So, maybe vegetables aren’t all bad: after all, they keep you healthy, and, um, there’s that whole keeping you healthy thing, oh, and there’s one called rocket, so that’s awesome. And finally, they’re proving they can taste great too, thanks to Vedge.
From the folks who ran the shuttered-this-summer, plant-pimping Horizons comes Vedge, serving an actually delicious-sounding "vegan menu prepped with non-vegetarians in mind" (for example, they employ lots of broths and boils to impart flavors traditionally found in meat dishes) within the confines of the old Princeton Club, with twin fireplace-anchored dining rooms rimmed by plush banquettes and a wainscoted cocktail lounge sporting a chandelier of silver spoons, presumably lit by the beaming grill of Ricky Schroeder.
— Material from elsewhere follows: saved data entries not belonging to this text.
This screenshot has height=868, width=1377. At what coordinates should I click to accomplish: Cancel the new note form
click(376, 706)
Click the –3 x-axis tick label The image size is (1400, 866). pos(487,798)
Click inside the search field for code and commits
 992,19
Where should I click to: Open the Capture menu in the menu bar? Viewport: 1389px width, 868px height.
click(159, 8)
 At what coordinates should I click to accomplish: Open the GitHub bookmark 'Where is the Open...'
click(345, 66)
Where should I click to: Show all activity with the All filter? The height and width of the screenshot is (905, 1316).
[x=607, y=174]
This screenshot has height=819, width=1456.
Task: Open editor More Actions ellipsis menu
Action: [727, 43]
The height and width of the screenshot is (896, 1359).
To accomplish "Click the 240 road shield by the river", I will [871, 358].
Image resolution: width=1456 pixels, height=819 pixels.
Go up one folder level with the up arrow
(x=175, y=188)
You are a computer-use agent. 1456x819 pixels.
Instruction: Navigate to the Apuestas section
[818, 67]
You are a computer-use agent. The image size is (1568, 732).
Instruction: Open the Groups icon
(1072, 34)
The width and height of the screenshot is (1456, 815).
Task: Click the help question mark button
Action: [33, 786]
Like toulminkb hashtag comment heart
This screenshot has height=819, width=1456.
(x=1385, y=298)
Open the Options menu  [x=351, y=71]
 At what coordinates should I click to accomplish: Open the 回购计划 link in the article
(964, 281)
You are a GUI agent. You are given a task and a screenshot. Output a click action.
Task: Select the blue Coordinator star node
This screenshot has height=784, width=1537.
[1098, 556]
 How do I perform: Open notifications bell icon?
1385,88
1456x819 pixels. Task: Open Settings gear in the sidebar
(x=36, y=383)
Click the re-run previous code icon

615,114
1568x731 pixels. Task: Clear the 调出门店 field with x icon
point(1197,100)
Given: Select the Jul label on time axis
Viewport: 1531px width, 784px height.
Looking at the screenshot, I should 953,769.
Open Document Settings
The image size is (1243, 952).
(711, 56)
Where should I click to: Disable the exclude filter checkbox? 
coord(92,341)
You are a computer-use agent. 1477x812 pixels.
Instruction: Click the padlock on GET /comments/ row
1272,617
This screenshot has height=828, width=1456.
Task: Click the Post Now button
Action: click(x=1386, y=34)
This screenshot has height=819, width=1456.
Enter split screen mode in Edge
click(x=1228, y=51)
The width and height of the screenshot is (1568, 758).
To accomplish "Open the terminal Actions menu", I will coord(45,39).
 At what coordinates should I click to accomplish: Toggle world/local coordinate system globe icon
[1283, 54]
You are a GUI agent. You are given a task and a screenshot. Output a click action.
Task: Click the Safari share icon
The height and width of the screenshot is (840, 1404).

Veg’d-out plates you won’t run screaming from get going with a mix of house pickles w/ smoked mustard & rye points, and truffled fingerling fries, plus mains like steak spice tofu w/ parsnips & a walnut picada; Honshimeji mushrooms w/ saffron & red bliss potatoes; and mushrooms, scallions & Vietnamese-style broth in a bowl of ramen, which instigates fights at soup bars by screaming "come at me, pho!!" Drinks, weirdly, are also vegetarian, and include a selection of sherry and port digestifs, 'tails like the Creole Gent (Maker's, Cynar, and a 10yr Madeira) and the apple brandy/ Cointreau/ cider Apple Cide Car, plus imported drafts such as Jever Pilsner and the high-ABV Delirium Tremens, and bottles of Black Orchard Black Wit, although it’s unclear how they get the peppers and onions in there.
When dessert comes around, you're looking at chocolate beignets and a "Choco-Taco" made of hazelnut tuile, mole ganache, and burnt wood ice cream, proving that the best thing about vegetarian food is that it actually can be horrible for you.